(Dataset entries)
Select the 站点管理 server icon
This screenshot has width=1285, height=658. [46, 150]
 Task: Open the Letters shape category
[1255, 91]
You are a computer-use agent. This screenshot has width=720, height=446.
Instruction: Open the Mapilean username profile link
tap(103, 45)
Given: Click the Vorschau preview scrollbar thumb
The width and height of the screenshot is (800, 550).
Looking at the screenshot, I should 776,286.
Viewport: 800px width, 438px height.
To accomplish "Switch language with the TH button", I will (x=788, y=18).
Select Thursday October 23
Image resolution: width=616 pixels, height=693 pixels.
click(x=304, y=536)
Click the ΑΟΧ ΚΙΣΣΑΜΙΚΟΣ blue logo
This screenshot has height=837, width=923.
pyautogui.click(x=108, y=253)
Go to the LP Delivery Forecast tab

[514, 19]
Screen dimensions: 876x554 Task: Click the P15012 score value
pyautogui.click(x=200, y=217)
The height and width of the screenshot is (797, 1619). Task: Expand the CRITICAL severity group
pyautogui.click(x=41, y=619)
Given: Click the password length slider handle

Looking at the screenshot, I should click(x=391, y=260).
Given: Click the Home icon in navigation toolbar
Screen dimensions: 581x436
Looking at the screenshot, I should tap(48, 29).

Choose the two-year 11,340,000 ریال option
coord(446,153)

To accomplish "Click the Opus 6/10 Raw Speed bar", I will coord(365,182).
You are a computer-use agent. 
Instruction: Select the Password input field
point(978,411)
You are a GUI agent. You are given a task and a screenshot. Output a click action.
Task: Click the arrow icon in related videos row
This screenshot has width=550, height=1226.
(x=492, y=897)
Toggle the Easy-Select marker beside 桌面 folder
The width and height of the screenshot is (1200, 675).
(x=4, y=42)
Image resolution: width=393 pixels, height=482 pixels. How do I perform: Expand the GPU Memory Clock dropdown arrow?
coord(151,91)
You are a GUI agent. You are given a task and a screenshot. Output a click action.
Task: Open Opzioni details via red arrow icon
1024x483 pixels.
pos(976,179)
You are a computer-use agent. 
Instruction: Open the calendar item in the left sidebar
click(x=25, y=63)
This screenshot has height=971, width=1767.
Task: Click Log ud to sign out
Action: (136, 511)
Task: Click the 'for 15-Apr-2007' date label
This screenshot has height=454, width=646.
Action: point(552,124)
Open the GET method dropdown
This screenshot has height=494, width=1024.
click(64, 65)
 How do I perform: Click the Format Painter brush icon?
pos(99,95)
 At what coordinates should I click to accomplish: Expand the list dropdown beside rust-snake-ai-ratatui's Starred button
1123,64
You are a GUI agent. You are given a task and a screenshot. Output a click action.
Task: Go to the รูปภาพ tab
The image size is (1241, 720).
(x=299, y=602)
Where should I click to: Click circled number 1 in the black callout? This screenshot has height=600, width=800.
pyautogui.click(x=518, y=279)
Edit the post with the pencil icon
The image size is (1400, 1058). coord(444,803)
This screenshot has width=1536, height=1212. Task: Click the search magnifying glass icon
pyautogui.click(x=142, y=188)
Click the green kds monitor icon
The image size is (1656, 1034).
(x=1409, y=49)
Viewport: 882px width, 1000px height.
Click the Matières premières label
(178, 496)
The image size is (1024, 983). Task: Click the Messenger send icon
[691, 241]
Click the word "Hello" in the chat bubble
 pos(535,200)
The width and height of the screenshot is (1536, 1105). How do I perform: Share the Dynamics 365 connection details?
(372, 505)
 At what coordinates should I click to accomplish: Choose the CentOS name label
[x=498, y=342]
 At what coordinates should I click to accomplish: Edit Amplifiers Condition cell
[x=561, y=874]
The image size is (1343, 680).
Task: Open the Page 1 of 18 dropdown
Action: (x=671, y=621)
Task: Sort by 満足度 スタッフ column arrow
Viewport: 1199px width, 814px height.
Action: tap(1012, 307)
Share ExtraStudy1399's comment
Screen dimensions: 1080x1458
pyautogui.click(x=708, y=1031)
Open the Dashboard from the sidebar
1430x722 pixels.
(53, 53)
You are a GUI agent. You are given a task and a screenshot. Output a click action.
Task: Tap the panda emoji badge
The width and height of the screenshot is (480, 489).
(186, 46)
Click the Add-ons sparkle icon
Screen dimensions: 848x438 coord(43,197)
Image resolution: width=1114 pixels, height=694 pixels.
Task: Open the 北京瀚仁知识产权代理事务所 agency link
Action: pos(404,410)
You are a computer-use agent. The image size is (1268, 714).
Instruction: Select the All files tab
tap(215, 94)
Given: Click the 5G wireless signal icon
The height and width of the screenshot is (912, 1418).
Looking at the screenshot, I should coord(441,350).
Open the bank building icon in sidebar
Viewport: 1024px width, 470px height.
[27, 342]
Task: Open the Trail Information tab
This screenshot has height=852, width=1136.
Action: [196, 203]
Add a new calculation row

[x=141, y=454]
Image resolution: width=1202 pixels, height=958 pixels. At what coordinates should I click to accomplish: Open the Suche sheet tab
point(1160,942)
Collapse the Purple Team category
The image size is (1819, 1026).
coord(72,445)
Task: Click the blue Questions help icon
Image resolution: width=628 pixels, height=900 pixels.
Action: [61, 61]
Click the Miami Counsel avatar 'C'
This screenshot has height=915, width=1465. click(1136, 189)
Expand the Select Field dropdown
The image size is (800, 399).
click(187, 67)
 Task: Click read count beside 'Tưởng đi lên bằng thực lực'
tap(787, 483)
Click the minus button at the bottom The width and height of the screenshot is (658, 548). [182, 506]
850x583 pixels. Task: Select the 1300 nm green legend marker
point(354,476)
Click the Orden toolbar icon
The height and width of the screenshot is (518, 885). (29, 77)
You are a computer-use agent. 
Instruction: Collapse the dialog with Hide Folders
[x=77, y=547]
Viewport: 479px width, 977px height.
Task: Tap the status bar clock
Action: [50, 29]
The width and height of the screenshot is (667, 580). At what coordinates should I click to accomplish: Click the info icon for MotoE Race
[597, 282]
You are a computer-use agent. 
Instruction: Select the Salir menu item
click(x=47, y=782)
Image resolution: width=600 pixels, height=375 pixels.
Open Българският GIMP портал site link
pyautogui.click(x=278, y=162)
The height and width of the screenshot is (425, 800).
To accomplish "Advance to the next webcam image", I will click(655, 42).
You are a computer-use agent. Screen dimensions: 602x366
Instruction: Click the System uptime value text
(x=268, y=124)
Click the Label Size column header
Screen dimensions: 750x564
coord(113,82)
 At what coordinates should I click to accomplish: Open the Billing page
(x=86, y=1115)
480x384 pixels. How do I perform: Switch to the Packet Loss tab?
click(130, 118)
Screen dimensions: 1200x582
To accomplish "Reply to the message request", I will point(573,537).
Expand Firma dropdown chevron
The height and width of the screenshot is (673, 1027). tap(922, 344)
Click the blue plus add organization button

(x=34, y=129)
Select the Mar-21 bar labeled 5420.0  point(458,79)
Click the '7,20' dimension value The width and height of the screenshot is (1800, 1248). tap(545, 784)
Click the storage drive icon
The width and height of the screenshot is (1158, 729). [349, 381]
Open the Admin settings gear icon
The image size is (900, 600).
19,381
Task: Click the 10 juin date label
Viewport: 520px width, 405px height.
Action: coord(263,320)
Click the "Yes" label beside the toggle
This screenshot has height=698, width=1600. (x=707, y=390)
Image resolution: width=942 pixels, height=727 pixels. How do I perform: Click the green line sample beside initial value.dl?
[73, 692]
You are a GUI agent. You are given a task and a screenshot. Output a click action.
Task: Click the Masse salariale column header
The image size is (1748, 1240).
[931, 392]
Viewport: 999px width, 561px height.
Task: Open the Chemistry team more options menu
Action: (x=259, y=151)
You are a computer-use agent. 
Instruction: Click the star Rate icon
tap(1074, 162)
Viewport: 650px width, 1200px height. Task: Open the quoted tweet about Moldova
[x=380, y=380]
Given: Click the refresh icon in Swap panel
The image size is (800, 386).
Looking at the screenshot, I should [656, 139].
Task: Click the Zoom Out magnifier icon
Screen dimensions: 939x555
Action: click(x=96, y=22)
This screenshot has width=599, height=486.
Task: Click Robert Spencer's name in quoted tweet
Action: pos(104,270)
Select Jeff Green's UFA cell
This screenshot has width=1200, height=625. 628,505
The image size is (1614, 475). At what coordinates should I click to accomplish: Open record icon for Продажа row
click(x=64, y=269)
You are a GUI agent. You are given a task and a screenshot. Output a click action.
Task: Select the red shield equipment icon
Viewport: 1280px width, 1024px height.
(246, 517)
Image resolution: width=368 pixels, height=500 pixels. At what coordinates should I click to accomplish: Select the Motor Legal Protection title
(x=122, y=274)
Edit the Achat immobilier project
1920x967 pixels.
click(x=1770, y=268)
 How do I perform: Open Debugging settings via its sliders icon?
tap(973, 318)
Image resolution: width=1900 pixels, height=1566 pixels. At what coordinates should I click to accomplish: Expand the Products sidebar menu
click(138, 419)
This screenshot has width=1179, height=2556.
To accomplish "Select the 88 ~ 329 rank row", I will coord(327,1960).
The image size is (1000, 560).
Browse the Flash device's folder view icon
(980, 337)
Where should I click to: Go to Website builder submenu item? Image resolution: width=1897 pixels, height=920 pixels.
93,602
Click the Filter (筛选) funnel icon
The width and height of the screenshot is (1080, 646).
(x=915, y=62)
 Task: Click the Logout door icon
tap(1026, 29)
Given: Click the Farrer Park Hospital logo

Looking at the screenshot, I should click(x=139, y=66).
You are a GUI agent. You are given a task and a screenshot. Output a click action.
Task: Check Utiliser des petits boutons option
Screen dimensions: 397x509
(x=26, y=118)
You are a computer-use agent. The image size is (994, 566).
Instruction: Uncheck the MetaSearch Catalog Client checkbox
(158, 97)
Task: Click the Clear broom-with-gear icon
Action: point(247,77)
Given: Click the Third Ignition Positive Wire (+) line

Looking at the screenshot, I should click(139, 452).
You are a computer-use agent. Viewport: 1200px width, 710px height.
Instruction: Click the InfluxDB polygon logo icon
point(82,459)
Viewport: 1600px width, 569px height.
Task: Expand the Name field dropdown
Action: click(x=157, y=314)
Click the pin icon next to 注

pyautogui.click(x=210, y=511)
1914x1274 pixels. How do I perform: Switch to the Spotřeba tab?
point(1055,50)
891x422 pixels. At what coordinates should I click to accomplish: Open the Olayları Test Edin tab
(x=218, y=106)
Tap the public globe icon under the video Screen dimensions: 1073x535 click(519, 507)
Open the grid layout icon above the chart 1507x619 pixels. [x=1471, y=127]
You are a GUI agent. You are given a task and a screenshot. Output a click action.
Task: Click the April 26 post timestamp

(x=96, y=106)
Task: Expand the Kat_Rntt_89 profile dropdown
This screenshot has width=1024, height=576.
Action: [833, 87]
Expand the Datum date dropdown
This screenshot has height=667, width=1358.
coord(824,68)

### [TASK DETAILS]
Starting at the line that has "Add a new calculation row" and ending at the line that has "Image resolution: width=600", please write out the lines above exactly, leaving out all others.

### [REPLY]
Add a new calculation row

[x=141, y=454]
Image resolution: width=1202 pixels, height=958 pixels. At what coordinates should I click to accomplish: Open the Suche sheet tab
point(1160,942)
Collapse the Purple Team category
The image size is (1819, 1026).
coord(72,445)
Task: Click the blue Questions help icon
Image resolution: width=628 pixels, height=900 pixels.
Action: [61, 61]
Click the Miami Counsel avatar 'C'
This screenshot has height=915, width=1465. click(1136, 189)
Expand the Select Field dropdown
The image size is (800, 399).
click(187, 67)
 Task: Click read count beside 'Tưởng đi lên bằng thực lực'
tap(787, 483)
Click the minus button at the bottom The width and height of the screenshot is (658, 548). [182, 506]
850x583 pixels. Task: Select the 1300 nm green legend marker
point(354,476)
Click the Orden toolbar icon
The height and width of the screenshot is (518, 885). (29, 77)
You are a computer-use agent. 
Instruction: Collapse the dialog with Hide Folders
[x=77, y=547]
Viewport: 479px width, 977px height.
Task: Tap the status bar clock
Action: [50, 29]
The width and height of the screenshot is (667, 580). At what coordinates should I click to accomplish: Click the info icon for MotoE Race
[597, 282]
You are a computer-use agent. 
Instruction: Select the Salir menu item
click(x=47, y=782)
Image resolution: width=600 pixels, height=375 pixels.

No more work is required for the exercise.